A 30 anni, salvo casi particolari e problemi di salute a parte, gli individui sono più che adulti e dovrebbero avere da tempo terminato il percorso di studi o nel frattempo acquisito esperienza o competenze nel lavoro. Il tanto che basta per trovare un’occupazione e iniziare a essere indipendenti, decidendo poi liberamente se continuare a inseguire una diversa ambizione ma a proprie spese. Non sarebbe comunque giustificabile, giuridicamente parlando, la mancanza di un percorso formativo o professionale minimo, anche perché il diritto al mantenimento sarebbe finito molto prima.
Per un curioso caso, anche il figlio portato in giudizio ha 30 anni e la rigorosità dei giudici non fa altro che confermare che dopo questa età o si ha l’autonomia o la si deve cercare. Per quanto ci possano essere delle difficoltà nella ricerca del lavoro o di ottenere una retribuzione dignitosa, non è sui genitori che si può far ricadere l’onere.

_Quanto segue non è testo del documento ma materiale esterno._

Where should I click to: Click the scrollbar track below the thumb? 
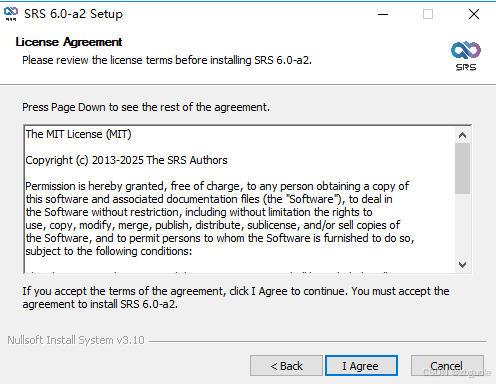462,225
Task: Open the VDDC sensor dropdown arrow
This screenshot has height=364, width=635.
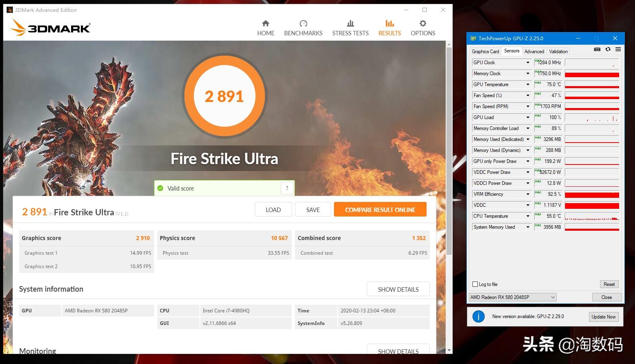Action: (528, 205)
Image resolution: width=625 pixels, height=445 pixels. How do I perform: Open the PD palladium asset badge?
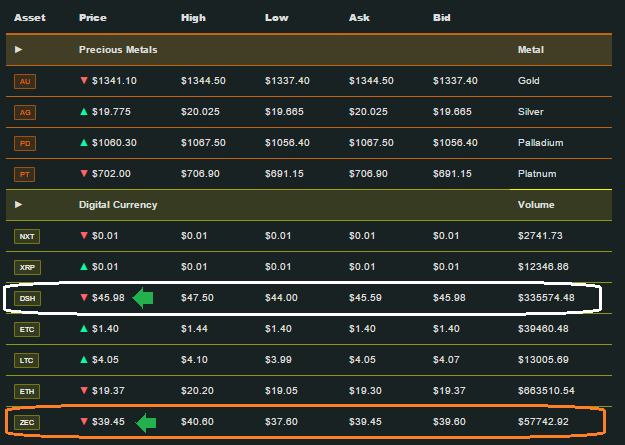25,144
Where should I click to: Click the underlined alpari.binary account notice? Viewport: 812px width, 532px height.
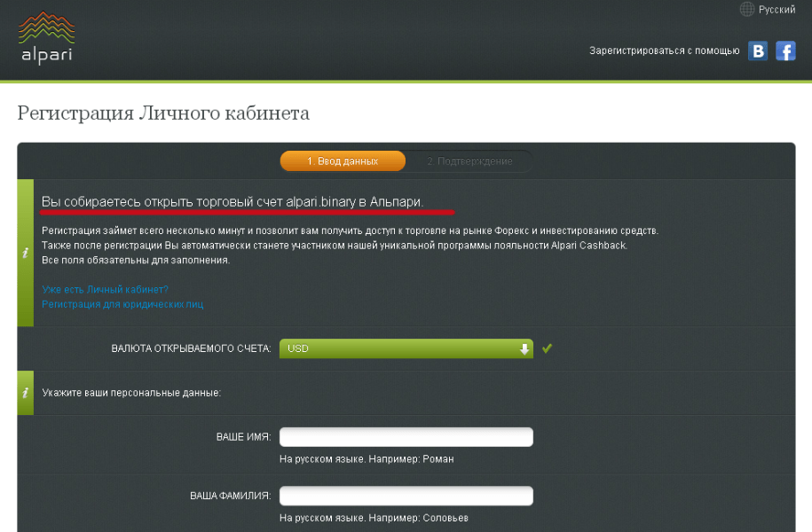coord(233,203)
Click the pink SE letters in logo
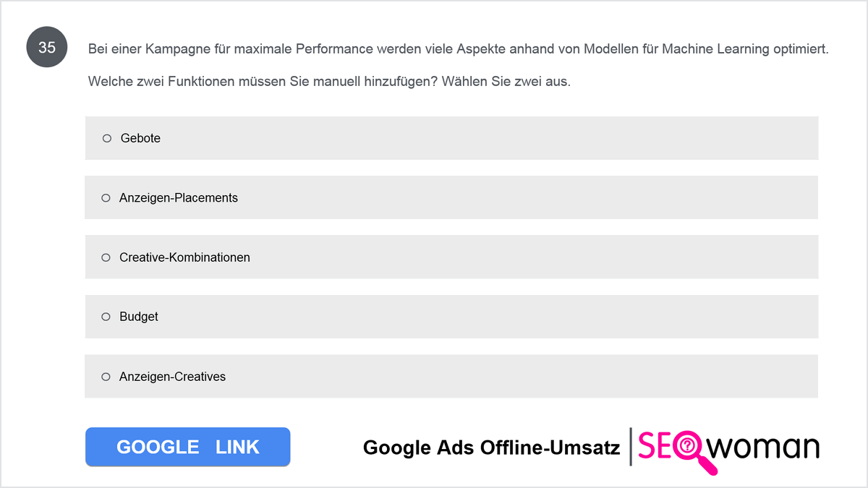The width and height of the screenshot is (868, 488). click(655, 447)
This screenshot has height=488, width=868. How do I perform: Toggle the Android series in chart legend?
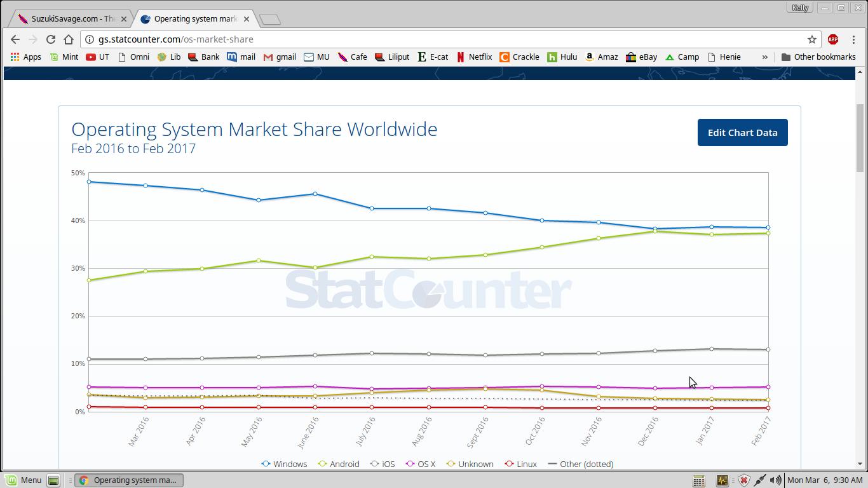[339, 464]
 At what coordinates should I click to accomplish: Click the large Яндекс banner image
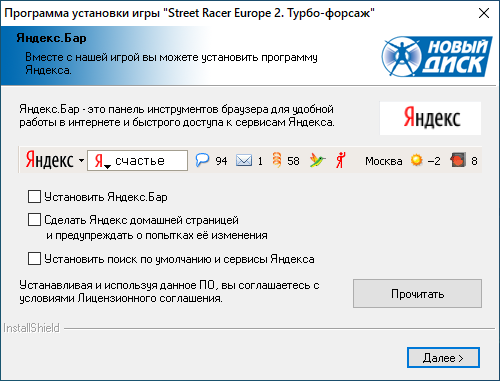coord(430,118)
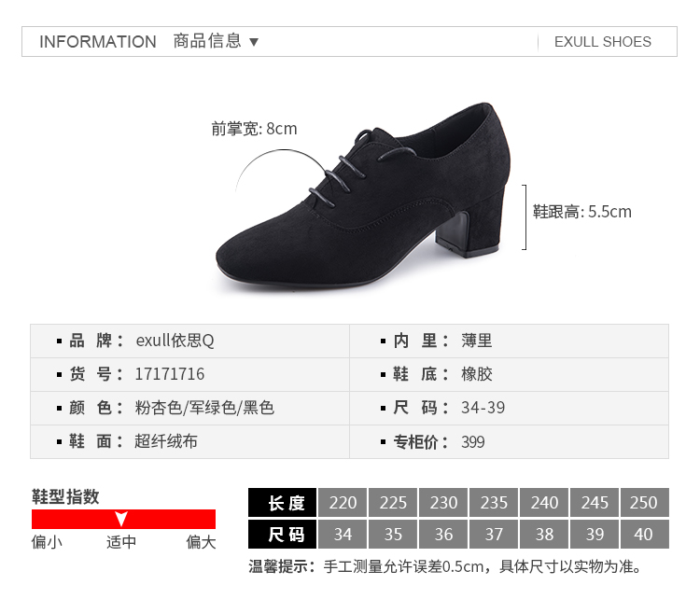Click the color row 粉杏色/军绿色/黑色
The height and width of the screenshot is (599, 700).
point(189,408)
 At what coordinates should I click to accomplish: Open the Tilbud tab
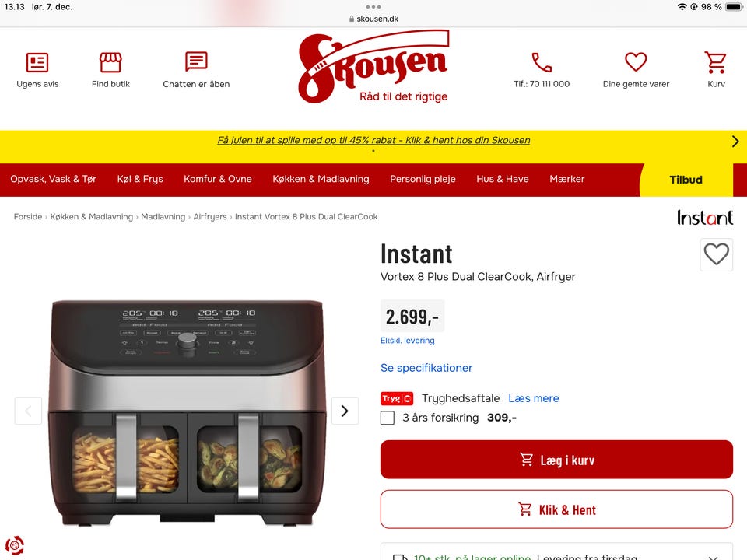pyautogui.click(x=686, y=180)
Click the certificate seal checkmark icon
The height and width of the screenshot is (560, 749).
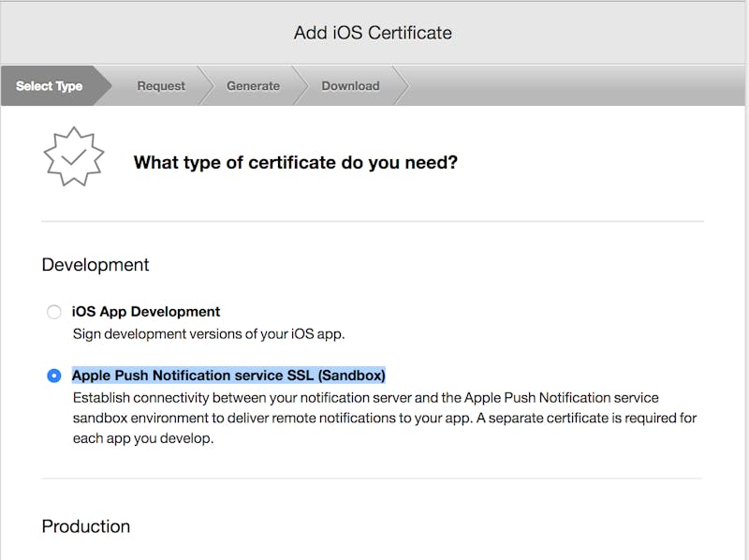74,156
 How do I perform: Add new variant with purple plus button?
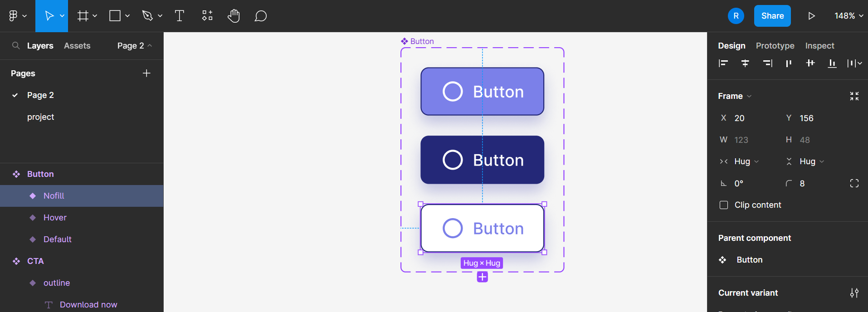(483, 277)
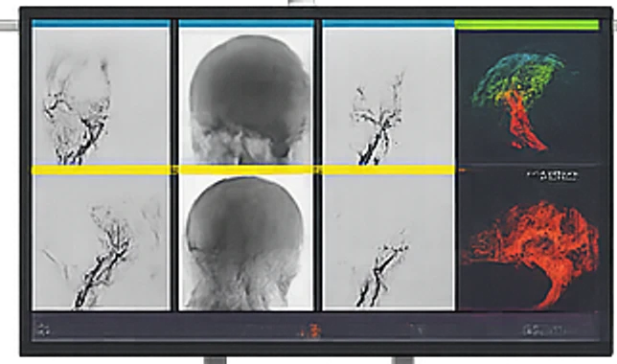Click the gray icon group at the status bar's right end
617x364 pixels.
coord(542,330)
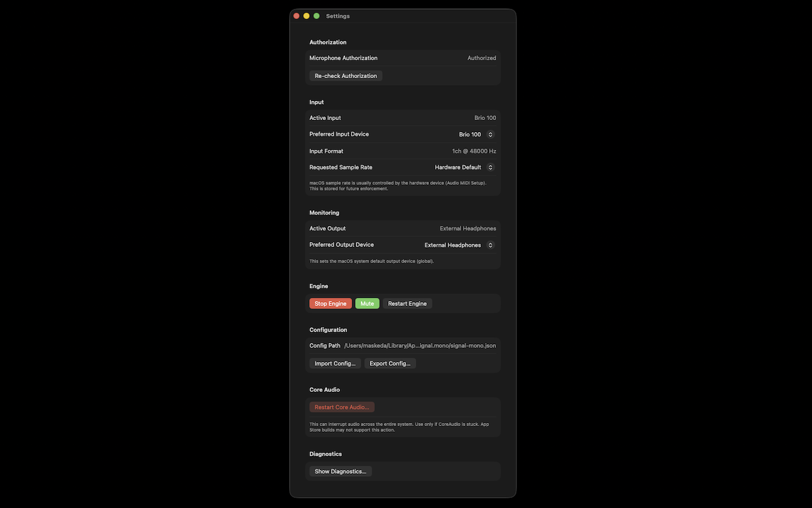Screen dimensions: 812x508
Task: Restart the audio engine
Action: [407, 303]
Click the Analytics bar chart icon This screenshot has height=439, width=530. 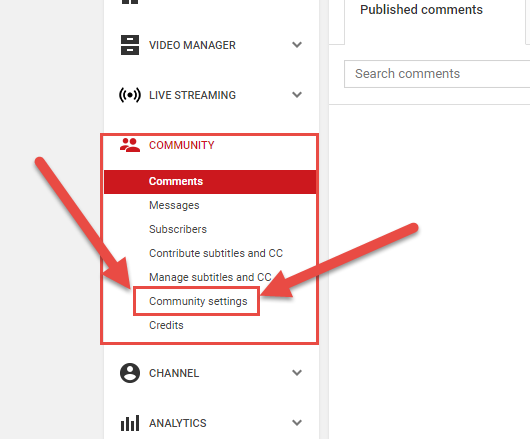[130, 423]
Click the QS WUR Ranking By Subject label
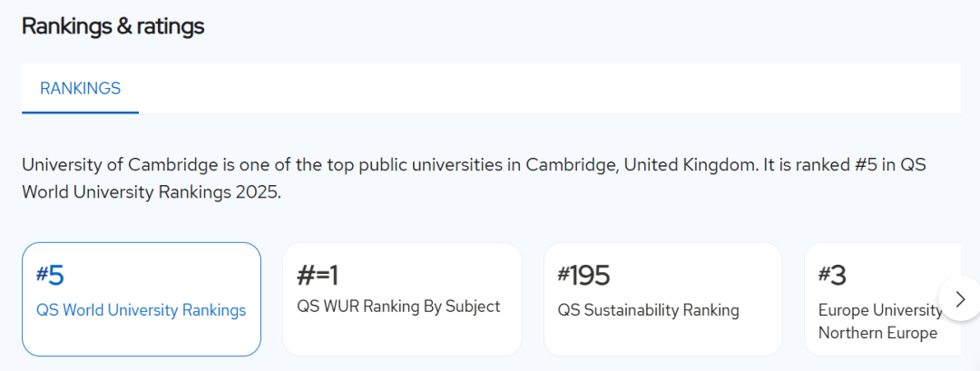The height and width of the screenshot is (371, 980). coord(398,307)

Terminando l’obbligo di mantenimento (in automatico, a meno che ci sia un obbligo di pagamento stabilito dal giudice che richiede nuova sentenza di revisione) il figlio non ha effettivamente alcun titolo per vivere in casa dei genitori, a meno che non sia comproprietario o cointestatario del contratto d’affitto. A qualsiasi età, se cessa il mantenimento il figlio se ne deve andare dalla casa dei genitori, a meno che questi ultimi siano favorevoli a prolungare l’ospitalità.